Start of Task inputs
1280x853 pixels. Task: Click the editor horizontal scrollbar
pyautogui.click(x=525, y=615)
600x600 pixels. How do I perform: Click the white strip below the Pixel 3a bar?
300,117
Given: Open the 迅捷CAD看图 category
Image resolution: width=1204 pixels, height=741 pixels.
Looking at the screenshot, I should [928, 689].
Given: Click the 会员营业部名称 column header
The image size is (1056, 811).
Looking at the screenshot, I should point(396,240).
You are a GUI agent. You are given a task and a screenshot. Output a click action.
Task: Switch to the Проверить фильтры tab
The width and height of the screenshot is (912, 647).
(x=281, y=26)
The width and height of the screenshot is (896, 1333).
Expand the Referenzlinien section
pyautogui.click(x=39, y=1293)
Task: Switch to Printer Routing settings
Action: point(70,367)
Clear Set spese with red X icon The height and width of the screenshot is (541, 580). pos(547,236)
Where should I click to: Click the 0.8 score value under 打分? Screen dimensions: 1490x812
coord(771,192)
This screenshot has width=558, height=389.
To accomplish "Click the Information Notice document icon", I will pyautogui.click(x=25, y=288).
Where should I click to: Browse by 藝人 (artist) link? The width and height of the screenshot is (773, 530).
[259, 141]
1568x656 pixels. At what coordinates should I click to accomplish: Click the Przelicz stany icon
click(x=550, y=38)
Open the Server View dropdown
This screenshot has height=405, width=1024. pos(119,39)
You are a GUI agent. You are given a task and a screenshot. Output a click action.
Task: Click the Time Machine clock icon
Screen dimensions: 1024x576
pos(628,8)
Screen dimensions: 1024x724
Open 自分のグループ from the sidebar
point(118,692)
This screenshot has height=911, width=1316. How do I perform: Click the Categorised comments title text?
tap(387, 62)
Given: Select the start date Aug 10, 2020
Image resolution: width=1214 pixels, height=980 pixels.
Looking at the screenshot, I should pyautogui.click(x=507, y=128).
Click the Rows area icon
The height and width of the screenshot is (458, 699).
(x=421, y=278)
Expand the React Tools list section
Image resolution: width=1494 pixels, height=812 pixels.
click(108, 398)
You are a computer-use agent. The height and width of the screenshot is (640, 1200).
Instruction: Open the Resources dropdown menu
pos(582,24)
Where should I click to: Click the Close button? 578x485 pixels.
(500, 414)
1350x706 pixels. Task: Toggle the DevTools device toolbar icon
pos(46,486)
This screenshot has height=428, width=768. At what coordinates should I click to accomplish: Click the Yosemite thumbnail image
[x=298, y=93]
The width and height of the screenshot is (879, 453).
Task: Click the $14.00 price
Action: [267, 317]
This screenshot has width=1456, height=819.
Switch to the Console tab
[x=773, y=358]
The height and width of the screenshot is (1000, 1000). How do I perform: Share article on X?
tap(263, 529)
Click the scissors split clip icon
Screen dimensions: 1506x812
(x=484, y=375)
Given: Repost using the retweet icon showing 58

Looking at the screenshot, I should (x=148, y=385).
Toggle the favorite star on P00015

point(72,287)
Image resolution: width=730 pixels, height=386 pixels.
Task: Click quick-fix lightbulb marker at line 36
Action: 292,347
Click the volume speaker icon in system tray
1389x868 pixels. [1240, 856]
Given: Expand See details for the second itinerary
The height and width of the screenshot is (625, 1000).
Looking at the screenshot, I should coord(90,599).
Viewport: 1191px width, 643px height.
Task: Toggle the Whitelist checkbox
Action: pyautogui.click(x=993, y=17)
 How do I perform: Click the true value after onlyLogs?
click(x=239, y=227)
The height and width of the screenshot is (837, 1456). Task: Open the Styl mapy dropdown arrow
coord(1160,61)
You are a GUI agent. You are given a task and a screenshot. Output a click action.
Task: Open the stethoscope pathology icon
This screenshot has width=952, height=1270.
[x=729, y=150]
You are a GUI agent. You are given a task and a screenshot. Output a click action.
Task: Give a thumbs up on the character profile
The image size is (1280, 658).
End of Task inputs
Line by line, retype all of the entries.

1280x853 pixels. Task: Click the editor horizontal scrollbar
pyautogui.click(x=525, y=615)
600x600 pixels. How do I perform: Click the white strip below the Pixel 3a bar?
300,117
Given: Open the 迅捷CAD看图 category
Image resolution: width=1204 pixels, height=741 pixels.
Looking at the screenshot, I should [928, 689].
Given: Click the 会员营业部名称 column header
The image size is (1056, 811).
Looking at the screenshot, I should point(396,240).
You are a GUI agent. You are given a task and a screenshot. Output a click action.
Task: Switch to the Проверить фильтры tab
The width and height of the screenshot is (912, 647).
(x=281, y=26)
The width and height of the screenshot is (896, 1333).
Expand the Referenzlinien section
pyautogui.click(x=39, y=1293)
Task: Switch to Printer Routing settings
Action: point(70,367)
Clear Set spese with red X icon The height and width of the screenshot is (541, 580). pos(547,236)
Where should I click to: Click the 0.8 score value under 打分? Screen dimensions: 1490x812
coord(771,192)
This screenshot has width=558, height=389.
To accomplish "Click the Information Notice document icon", I will pyautogui.click(x=25, y=288).
Where should I click to: Browse by 藝人 (artist) link? The width and height of the screenshot is (773, 530).
[259, 141]
1568x656 pixels. At what coordinates should I click to accomplish: Click the Przelicz stany icon
click(x=550, y=38)
Open the Server View dropdown
This screenshot has height=405, width=1024. pos(119,39)
You are a GUI agent. You are given a task and a screenshot. Output a click action.
Task: Click the Time Machine clock icon
Screen dimensions: 1024x576
pos(628,8)
Screen dimensions: 1024x724
Open 自分のグループ from the sidebar
point(118,692)
This screenshot has height=911, width=1316. How do I perform: Click the Categorised comments title text?
tap(387, 62)
Given: Select the start date Aug 10, 2020
Image resolution: width=1214 pixels, height=980 pixels.
Looking at the screenshot, I should pyautogui.click(x=507, y=128).
Click the Rows area icon
The height and width of the screenshot is (458, 699).
(x=421, y=278)
Expand the React Tools list section
Image resolution: width=1494 pixels, height=812 pixels.
click(108, 398)
You are a computer-use agent. The height and width of the screenshot is (640, 1200).
Instruction: Open the Resources dropdown menu
pos(582,24)
Where should I click to: Click the Close button? 578x485 pixels.
(500, 414)
1350x706 pixels. Task: Toggle the DevTools device toolbar icon
pos(46,486)
This screenshot has height=428, width=768. At what coordinates should I click to accomplish: Click the Yosemite thumbnail image
[x=298, y=93]
The width and height of the screenshot is (879, 453).
Task: Click the $14.00 price
Action: [267, 317]
This screenshot has width=1456, height=819.
Switch to the Console tab
[x=773, y=358]
The height and width of the screenshot is (1000, 1000). How do I perform: Share article on X?
tap(263, 529)
Click the scissors split clip icon
Screen dimensions: 1506x812
(x=484, y=375)
Given: Repost using the retweet icon showing 58

Looking at the screenshot, I should (x=148, y=385).
Toggle the favorite star on P00015

point(72,287)
Image resolution: width=730 pixels, height=386 pixels.
Task: Click quick-fix lightbulb marker at line 36
Action: 292,347
Click the volume speaker icon in system tray
1389x868 pixels. [1240, 856]
Given: Expand See details for the second itinerary
The height and width of the screenshot is (625, 1000).
Looking at the screenshot, I should coord(90,599).
Viewport: 1191px width, 643px height.
Task: Toggle the Whitelist checkbox
Action: pyautogui.click(x=993, y=17)
 How do I perform: Click the true value after onlyLogs?
click(x=239, y=227)
The height and width of the screenshot is (837, 1456). Task: Open the Styl mapy dropdown arrow
coord(1160,61)
You are a GUI agent. You are given a task and a screenshot. Output a click action.
Task: Open the stethoscope pathology icon
This screenshot has width=952, height=1270.
[x=729, y=150]
You are a GUI agent. You are given a task and a screenshot. Output a click action.
Task: Give a thumbs up on the character profile
The image size is (1280, 658).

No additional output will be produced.